>> BEGIN EXTRACTED ENTRIES

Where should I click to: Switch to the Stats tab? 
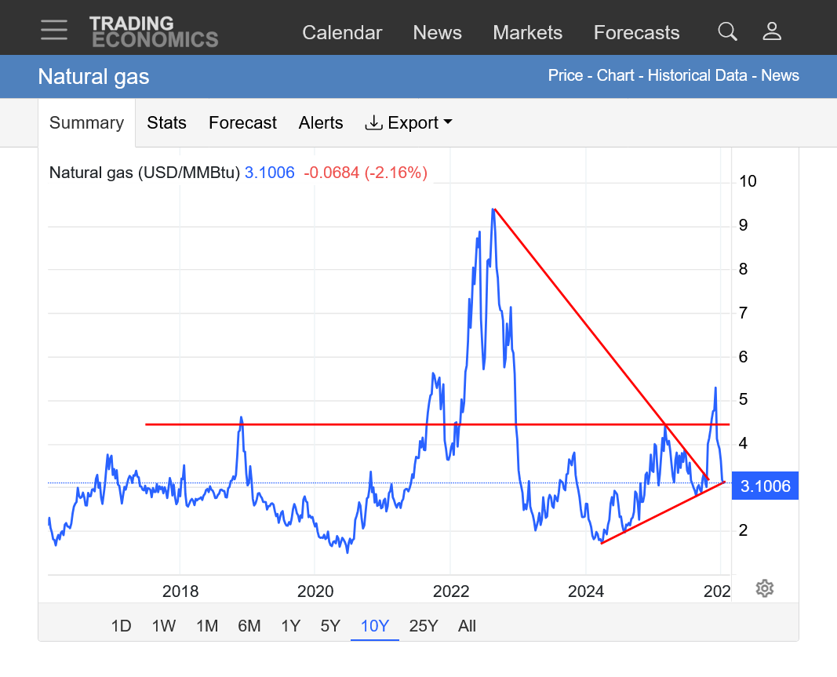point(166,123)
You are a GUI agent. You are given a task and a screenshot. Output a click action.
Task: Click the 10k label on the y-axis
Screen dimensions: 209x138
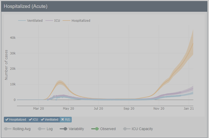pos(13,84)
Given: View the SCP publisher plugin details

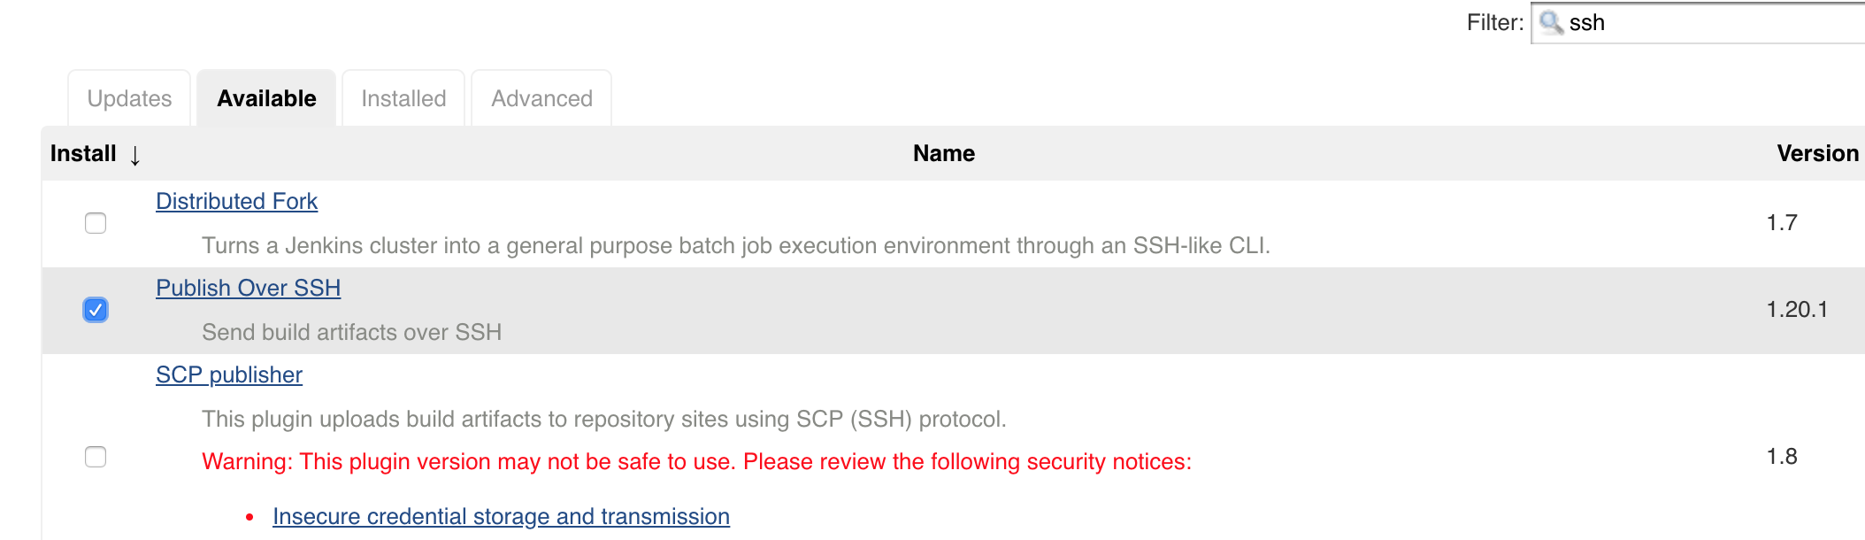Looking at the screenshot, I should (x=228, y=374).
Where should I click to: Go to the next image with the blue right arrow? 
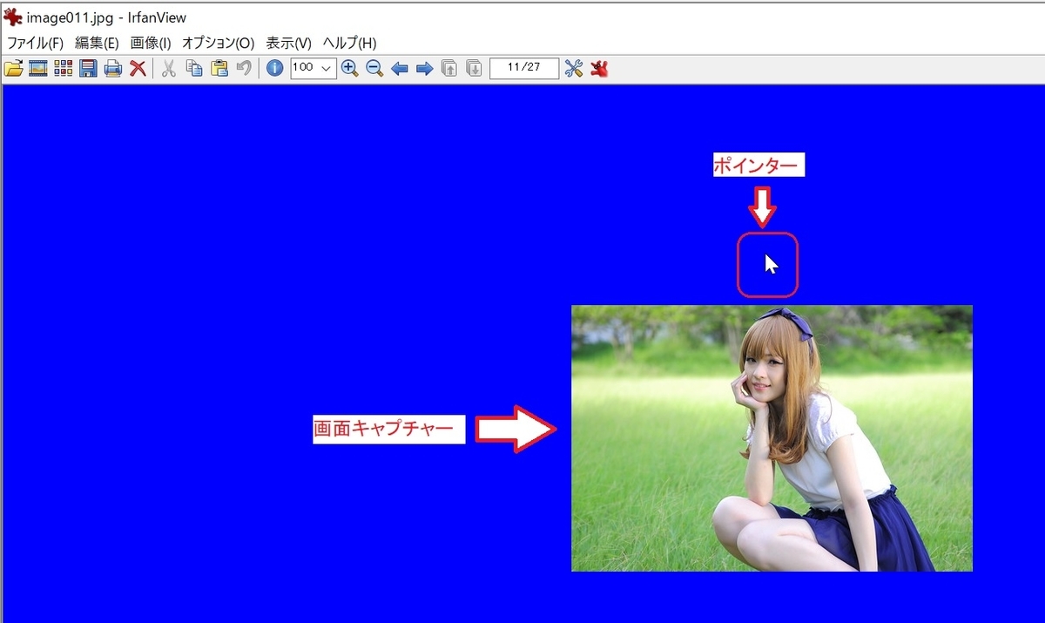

>> END EXTRACTED ENTRIES

Put the data into a Markdown table with two columns, Row and Line: one row for each nonblank line, numbered in order. Leave the pictures out.

RESPONSE TO THIS EXERCISE >>
| Row | Line |
|---|---|
| 1 | Where should I click to: Switch to the Stats tab?  |
| 2 | point(166,123) |
| 3 | You are a GUI agent. You are given a task and a screenshot. Output a click action. |
| 4 | Task: Click the 10k label on the y-axis |
| 5 | Screen dimensions: 209x138 |
| 6 | pos(13,84) |
| 7 | Given: View the SCP publisher plugin details |
| 8 | Looking at the screenshot, I should (x=228, y=374). |
| 9 | Where should I click to: Go to the next image with the blue right arrow?  |